TireConnect Anti-Scraping Mechanisms 🛡️

To protect your data, ensure service stability, and maintain the integrity of our platform, we have implemented a robust, multi-layered anti-scraping system. These automated mechanisms are designed to distinguish between legitimate human users and malicious bots, effectively preventing unauthorized data harvesting from our services.

1. User Interaction Analysis (Behavioral Check)

This client-level feature adds an intelligent layer of security directly to the user-facing widget.

How it Works: The system actively monitors user interactions such as mouse movements, scrolling, clicks, and keyboard input. It looks for patterns of natural human behavior.
Trigger: If the system detects a series of high-demand actions (e.g., multiple tire searches, license plate decodes) with little to no corresponding user interaction, it flags the activity as bot-like.
Action: A Google reCAPTCHA challenge is triggered. Further high-demand requests from that session are only permitted after the user successfully completes the CAPTCHA. This method is highly effective at stopping bots that attempt to scrape data rapidly within a single browser session.

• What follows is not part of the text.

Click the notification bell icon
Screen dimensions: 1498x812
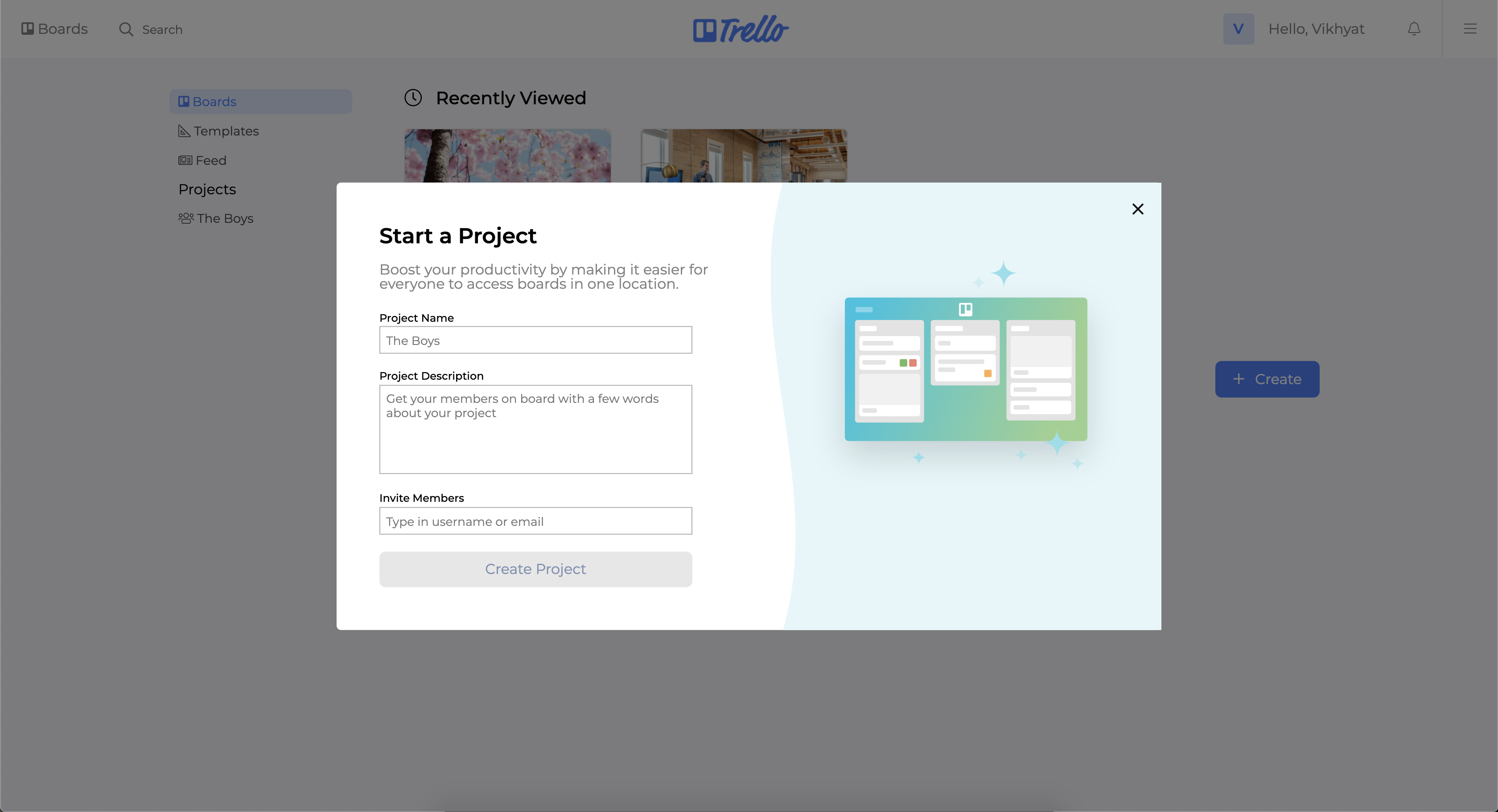[1414, 29]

2. Adaptive Hourly Request Limits

This feature, configured at the API key level, provides dynamic, volume-based protection against scraping. When enabled, it operates in one of two modes:

Historical Analysis (Default Mode): The system analyzes your account's request volume for the current hour and compares it to your typical historical usage for the same hour and day of the week. If the current volume shows a significant spike—defined as 40% or more above the historical average—all further high-demand requests from that API key are temporarily blocked until the next hour begins.
Fixed Limit Mode: If historical data is not available, or if you prefer a static threshold, the system uses a default fixed limit (typically 100 requests per hour). You can also choose to override the historical analysis and enforce this fixed limit at all times.

3. Real-Time Anomaly Detection & IP Blocking

This is a continuous, backend monitoring process that provides an overarching layer of security for all accounts.

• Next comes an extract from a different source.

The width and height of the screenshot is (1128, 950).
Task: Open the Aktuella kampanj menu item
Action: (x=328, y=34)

How it Works: Our system constantly analyzes request data across all API keys over a rolling 24-hour period. Specialized algorithms identify sudden, anomalous spikes in activity that are characteristic of large-scale, coordinated scraping attempts.
Automated & Manual Response:
- When a major spike is detected, our security team is immediately notified to investigate and permanently block the offending IP addresses from accessing our services.
- If you also have the "Adaptive Hourly Request Limits" feature enabled for your API key, this system will automatically trigger a temporary block on your key for the remainder of the hour, stopping the potential threat instantly.

Important Scope Note

Please be aware that all the anti-scraping mechanisms described above apply exclusively to "Web" type API keys. They are not active on other specialized keys, such as those designated for "In-Store" or "POS" (Point of Sale) use cases.